Fresh from the fields.

Recipes from the Behr Kitchen

Black Salsify Gratin
Ingredients for 4 people
1 kg black salsify
2 tbsp. lemon juice
500g carrots
200g crème fraîche
2 egg yolks
1 egg
2 tbsp. flat-leaf parsley (cut in strips)
1/8 l dry white wine
200g Emmental cheese (grated)
Freshly ground pepper
Fresh ground nutmeg
grease to grease the form

1) Wash, peel and cut the black salsify into pieces and immediately place in water with a tablespoon of lemon juice.
2) Wash the carrots, cut diagonally into thin slices.

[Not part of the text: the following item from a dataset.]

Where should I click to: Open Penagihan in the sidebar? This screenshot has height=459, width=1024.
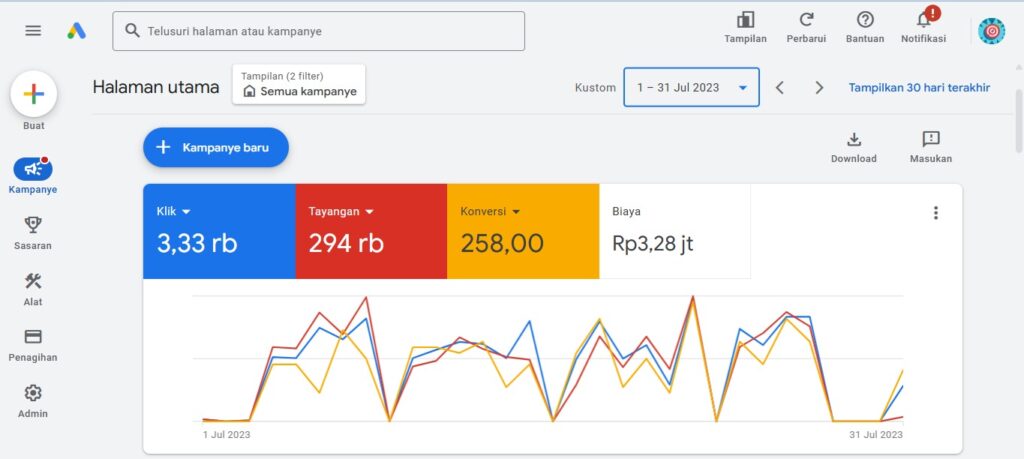point(33,345)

Bring plenty of salted water and the rest of the lemon juice to the boil; cook the carrots and black salsify in it for around 20 minutes until al dente.
3) Preheat the oven (200°C/400°F/Gas 6, top and bottom heat).

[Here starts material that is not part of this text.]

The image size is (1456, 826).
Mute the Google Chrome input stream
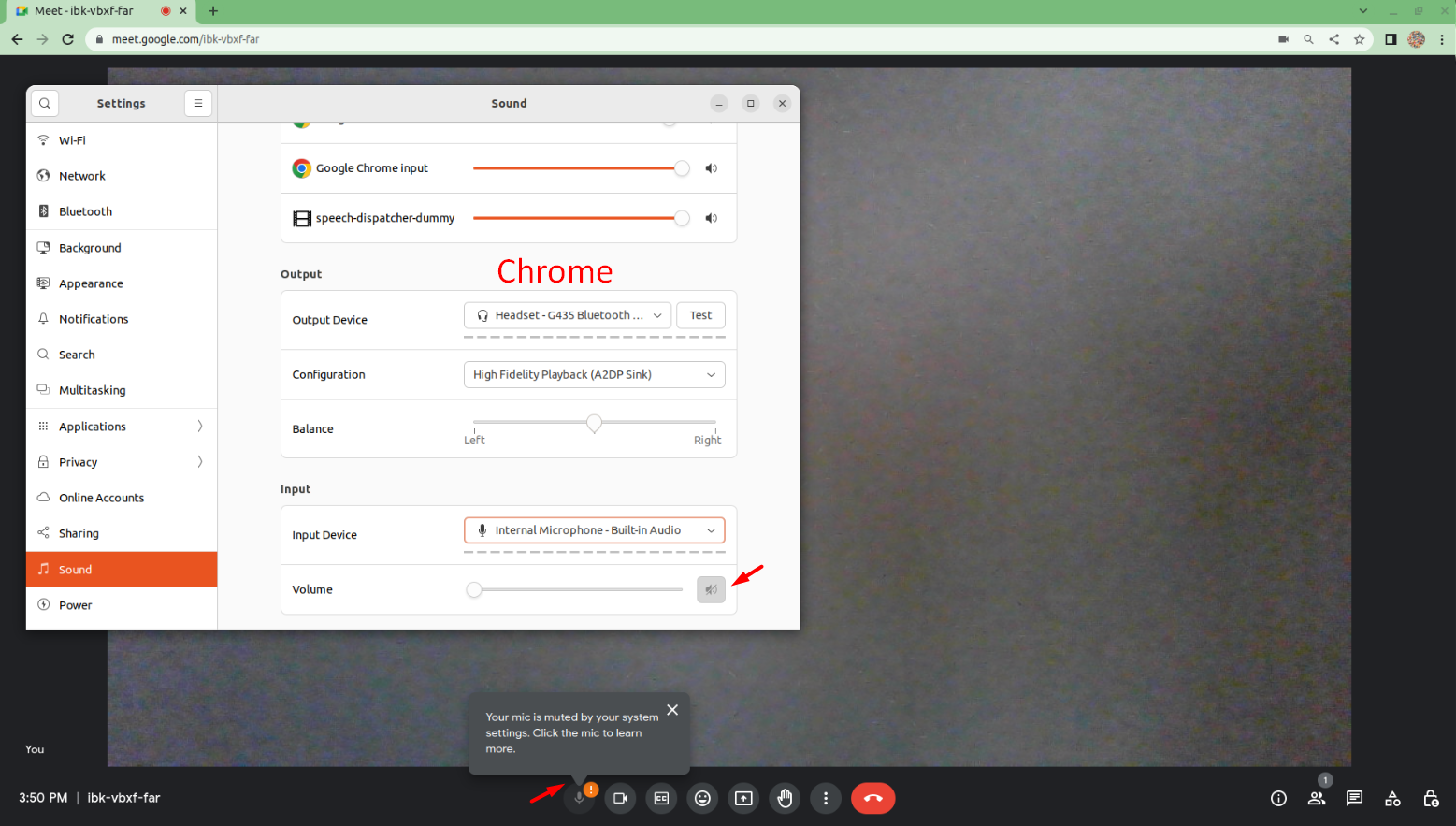pos(711,167)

4) Whisk together the crème fraîche, egg yolk and egg with the parsley, wine and half the cheese. Season with pepper and nutmeg.
5) Layer the vegetables into a greased baking dish, pour over the egg mixture and top with the remaining cheese. Back for around 30 minutes in a preheated oven until golden-brown.
Preparation time
0 Min.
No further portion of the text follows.